● YOUR OBJECTIVE: Revise the listing below so that every "computer-use agent" becomes "desktop automation agent", with everything else left unchanged.

● EXERCISE DATA:
#####

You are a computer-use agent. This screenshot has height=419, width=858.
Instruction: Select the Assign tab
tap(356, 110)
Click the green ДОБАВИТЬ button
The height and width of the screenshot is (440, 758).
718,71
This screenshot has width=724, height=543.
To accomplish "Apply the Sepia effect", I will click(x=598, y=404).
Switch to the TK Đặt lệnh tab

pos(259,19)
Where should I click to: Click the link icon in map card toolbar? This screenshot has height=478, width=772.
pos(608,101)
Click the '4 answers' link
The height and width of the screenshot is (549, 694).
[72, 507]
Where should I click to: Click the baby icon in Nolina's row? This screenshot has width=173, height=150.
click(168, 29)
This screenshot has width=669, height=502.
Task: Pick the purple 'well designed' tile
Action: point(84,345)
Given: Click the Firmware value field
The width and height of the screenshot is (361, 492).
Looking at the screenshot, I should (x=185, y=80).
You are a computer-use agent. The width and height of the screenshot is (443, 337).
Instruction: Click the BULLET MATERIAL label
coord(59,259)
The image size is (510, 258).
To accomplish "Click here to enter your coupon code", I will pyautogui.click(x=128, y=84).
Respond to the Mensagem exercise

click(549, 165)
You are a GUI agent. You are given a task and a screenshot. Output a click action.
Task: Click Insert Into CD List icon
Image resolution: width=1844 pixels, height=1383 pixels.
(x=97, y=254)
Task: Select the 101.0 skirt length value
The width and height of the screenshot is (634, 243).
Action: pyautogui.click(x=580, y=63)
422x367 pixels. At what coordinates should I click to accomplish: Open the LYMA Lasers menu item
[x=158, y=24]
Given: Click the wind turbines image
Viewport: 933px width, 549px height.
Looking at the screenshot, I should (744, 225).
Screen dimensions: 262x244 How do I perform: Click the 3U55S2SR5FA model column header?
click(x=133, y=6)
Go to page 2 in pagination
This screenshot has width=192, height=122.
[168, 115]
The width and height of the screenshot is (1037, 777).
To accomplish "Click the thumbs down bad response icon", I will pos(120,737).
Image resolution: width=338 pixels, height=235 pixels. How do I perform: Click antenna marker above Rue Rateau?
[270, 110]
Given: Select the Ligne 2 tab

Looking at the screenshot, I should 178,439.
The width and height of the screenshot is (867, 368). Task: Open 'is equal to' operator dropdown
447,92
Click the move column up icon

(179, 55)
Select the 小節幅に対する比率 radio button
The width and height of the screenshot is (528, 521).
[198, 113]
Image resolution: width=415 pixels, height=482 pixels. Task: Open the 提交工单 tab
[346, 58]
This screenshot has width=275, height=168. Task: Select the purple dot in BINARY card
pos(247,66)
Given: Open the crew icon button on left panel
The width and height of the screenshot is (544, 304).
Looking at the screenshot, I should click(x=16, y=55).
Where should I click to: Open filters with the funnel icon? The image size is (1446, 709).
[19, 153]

#####

● CORRECT ANSWER:
You are a desktop automation agent. This screenshot has height=419, width=858.
Instruction: Select the Assign tab
tap(356, 110)
Click the green ДОБАВИТЬ button
The height and width of the screenshot is (440, 758).
718,71
This screenshot has width=724, height=543.
To accomplish "Apply the Sepia effect", I will click(x=598, y=404).
Switch to the TK Đặt lệnh tab

pos(259,19)
Where should I click to: Click the link icon in map card toolbar? This screenshot has height=478, width=772.
pos(608,101)
Click the '4 answers' link
The height and width of the screenshot is (549, 694).
[72, 507]
Where should I click to: Click the baby icon in Nolina's row? This screenshot has width=173, height=150.
click(168, 29)
This screenshot has width=669, height=502.
Task: Pick the purple 'well designed' tile
Action: point(84,345)
Given: Click the Firmware value field
The width and height of the screenshot is (361, 492).
Looking at the screenshot, I should (x=185, y=80).
You are a desktop automation agent. The width and height of the screenshot is (443, 337).
Instruction: Click the BULLET MATERIAL label
coord(59,259)
The image size is (510, 258).
To accomplish "Click here to enter your coupon code", I will pyautogui.click(x=128, y=84).
Respond to the Mensagem exercise

click(549, 165)
You are a GUI agent. You are given a task and a screenshot. Output a click action.
Task: Click Insert Into CD List icon
Image resolution: width=1844 pixels, height=1383 pixels.
(x=97, y=254)
Task: Select the 101.0 skirt length value
The width and height of the screenshot is (634, 243).
Action: pyautogui.click(x=580, y=63)
422x367 pixels. At what coordinates should I click to accomplish: Open the LYMA Lasers menu item
[x=158, y=24]
Given: Click the wind turbines image
Viewport: 933px width, 549px height.
Looking at the screenshot, I should (744, 225).
Screen dimensions: 262x244 How do I perform: Click the 3U55S2SR5FA model column header?
click(x=133, y=6)
Go to page 2 in pagination
This screenshot has width=192, height=122.
[168, 115]
The width and height of the screenshot is (1037, 777).
To accomplish "Click the thumbs down bad response icon", I will pos(120,737).
Image resolution: width=338 pixels, height=235 pixels. How do I perform: Click antenna marker above Rue Rateau?
[270, 110]
Given: Select the Ligne 2 tab

Looking at the screenshot, I should 178,439.
The width and height of the screenshot is (867, 368). Task: Open 'is equal to' operator dropdown
447,92
Click the move column up icon

(179, 55)
Select the 小節幅に対する比率 radio button
The width and height of the screenshot is (528, 521).
[198, 113]
Image resolution: width=415 pixels, height=482 pixels. Task: Open the 提交工单 tab
[346, 58]
This screenshot has width=275, height=168. Task: Select the purple dot in BINARY card
pos(247,66)
Given: Open the crew icon button on left panel
The width and height of the screenshot is (544, 304).
Looking at the screenshot, I should click(x=16, y=55).
Where should I click to: Open filters with the funnel icon? The image size is (1446, 709).
[19, 153]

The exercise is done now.